At the hearing, Herbert Frost, the associate director of the Natural Resources Stewardship and Science, said the Obama administration supports the Manhattan Project bill.
"The development of the atomic bomb through the Manhattan Project was one of the most transformative events in our nation's history: it ushered in the atomic age, changed the role of the United States in the world community, and set the stage for the Cold War. This legislation would enable the National Park Service to work in partnership with Department of Energy to ensure the preservation of key resources associated with the Manhattan Project and to increase public awareness and understanding of this consequential effort," Frost said in his written testimony before the Senate Energy and Natural Resources' Subcommittee on National Parks.
The legislation stems from the findings of a report prepared by the National Park Service and the Department of Energy that says the best way to preserve and interpret the Manhattan Project is for Congress to establish a national historical park at the three sites where much of the critical scientific activity associated with the project occurred: Los Alamos, Oak Ridge (TN) and Hanford (WA).
"The Manhattan Project, the top secret effort to create an atomic bomb during World War II, has been described as the single most significant event of the 20th Century. While its legacy is complicated, it changed the course of history and is of national and international significance, and for those reasons I believe it is important for future generations to learn from it.
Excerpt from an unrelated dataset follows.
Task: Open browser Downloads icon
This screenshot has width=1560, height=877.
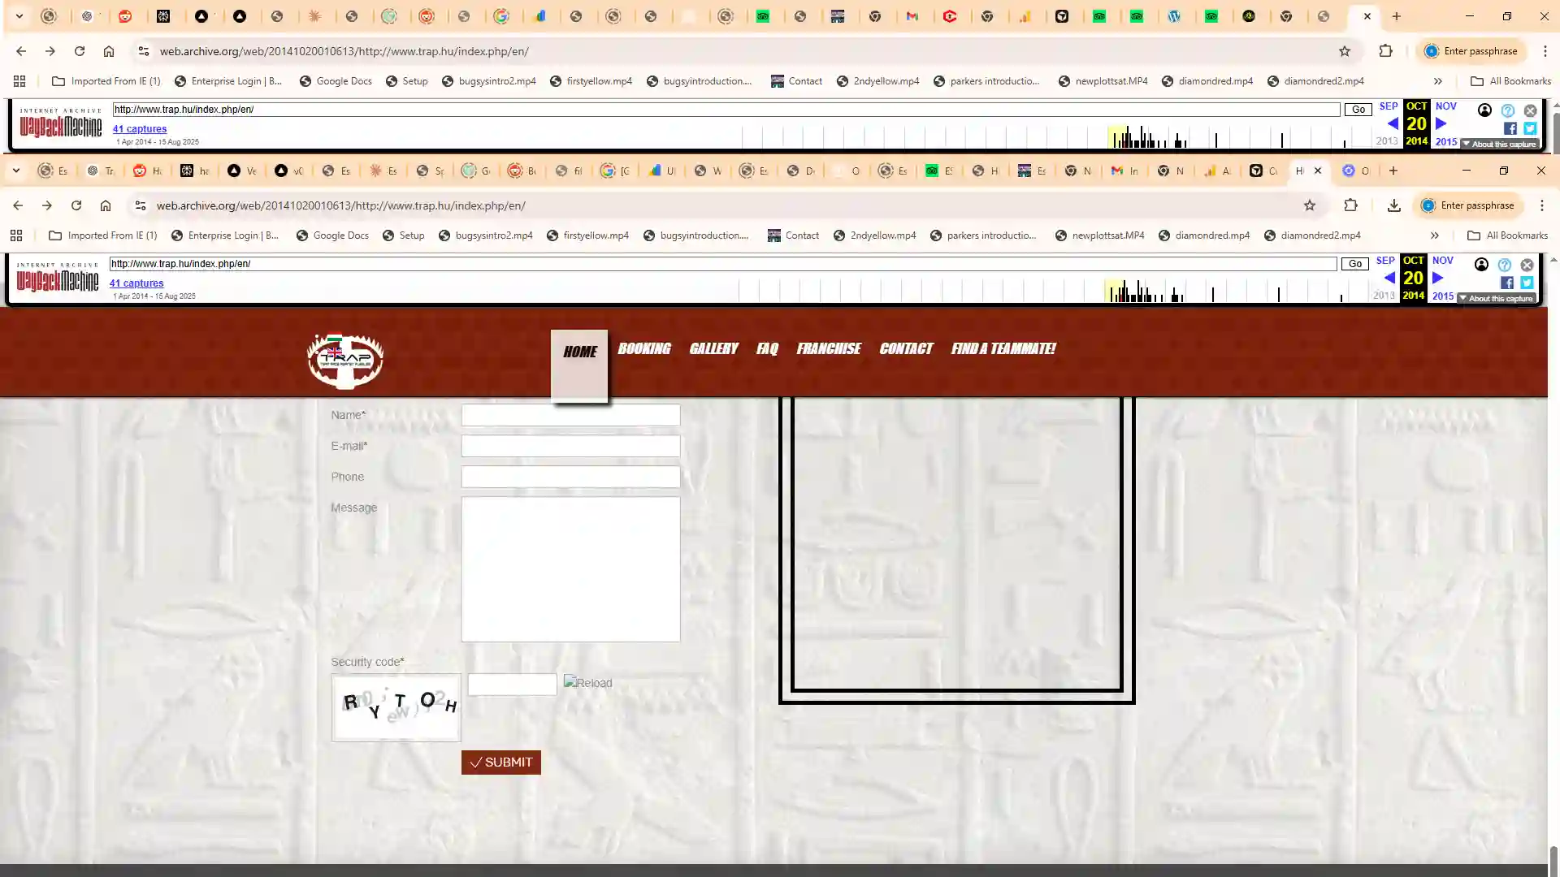Action: [1394, 205]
By establishing the sites in Los Alamos, Hanford, and Oak Ridge as a national park, it is my hope that visitors will soon have improved public access and a better understanding of the historical significance of the Manhattan Project," Bingaman said.
"The administration's support of this effort is indicative of the Manhattan Project's impact on our country," said Udall. "What transpired in the Jemez Mountain range marked a powerful and emotional turning point in history that a National Park would help generations of people to better understand."
Bingaman plans to schedule a vote in the Senate Energy and Natural Resources Committee in the coming weeks.